So Punny!!
1. Two vultures board an airplane, each carrying two dead raccoons. The
stewardess looks at them and says, "I'm sorry, gentlemen, only one carrion allowed
per passenger." (carrion means dead and decaying flesh)
2. Did you hear that NASA recently put a bunch of Holsteins into low earth orbit? They
called it the herd shot 'round the world.
3. Two boll weevils grew up in South Carolina. One went to Hollywood and became a famous
actor. The other stayed behind in the cotton fields and never amounted to much. The second
one, naturally, became known as the lesser of two weevils.
4. Two Eskimos sitting in a kayak were chilly, but when they lit a fire in the craft, it
sank proving once again that you can't have your kayak and heat it, too.

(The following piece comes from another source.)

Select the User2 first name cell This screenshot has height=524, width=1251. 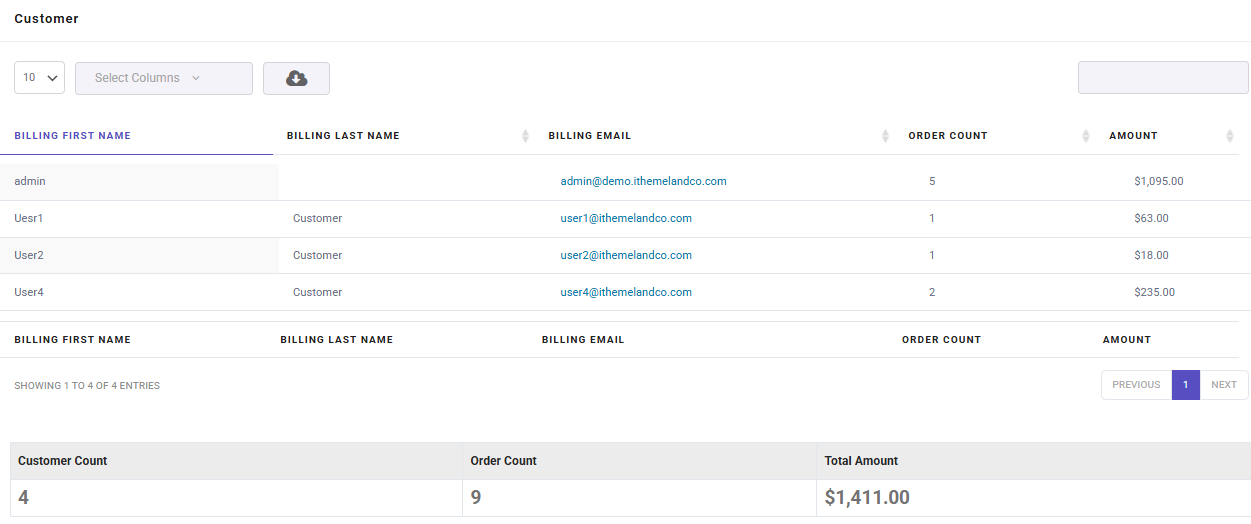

5. A three legged dog walks into a saloon in the Old West. He slides up to the bar and
announces: "I'm looking for the man who shot my paw."
6. Did you hear about the Buddhist who refused Novocain during a root canal? He wanted to
transcend dental medication.
7. A group of chess enthusiasts checked into a hotel and were standing in the lobby
discussing their recent tournament victories. After about an hour, the manager came out of
the office and asked them to disperse. "But why?" they asked, as they moved off.
"Because," he said, "I can't stand chess nuts boasting in an open
foyer."
8. A woman has twins, and gives them up for adoption. One of them goes to a family in
Egypt and is named "Amal." The other goes to a family in Spain; they name him
"Juan." Years later, Juan sends a picture of himself to his birth mother. Upon
receiving the picture, she tells her husband that she wishes she also had a picture of
Amal. Her husband responds, "They're twins! If you've seen Juan, you've seen
Amal."
9. Three friars were behind on their belfry payments, so they opened up a small florist
shop to raise funds. Since everyone liked to buy flowers from the men of God, a rival
florist across town thought the competition was unfair. He asked the good fathers to close
down, but they would not. He went back and begged the friars to close. They ignored him.
So, the rival florist hired Hugh MacTaggart, the roughest and most vicious thug in town to
"persuade" them to close. Hugh beat up the friars and trashed their store,
saying he'd be back if they didn't close up shop.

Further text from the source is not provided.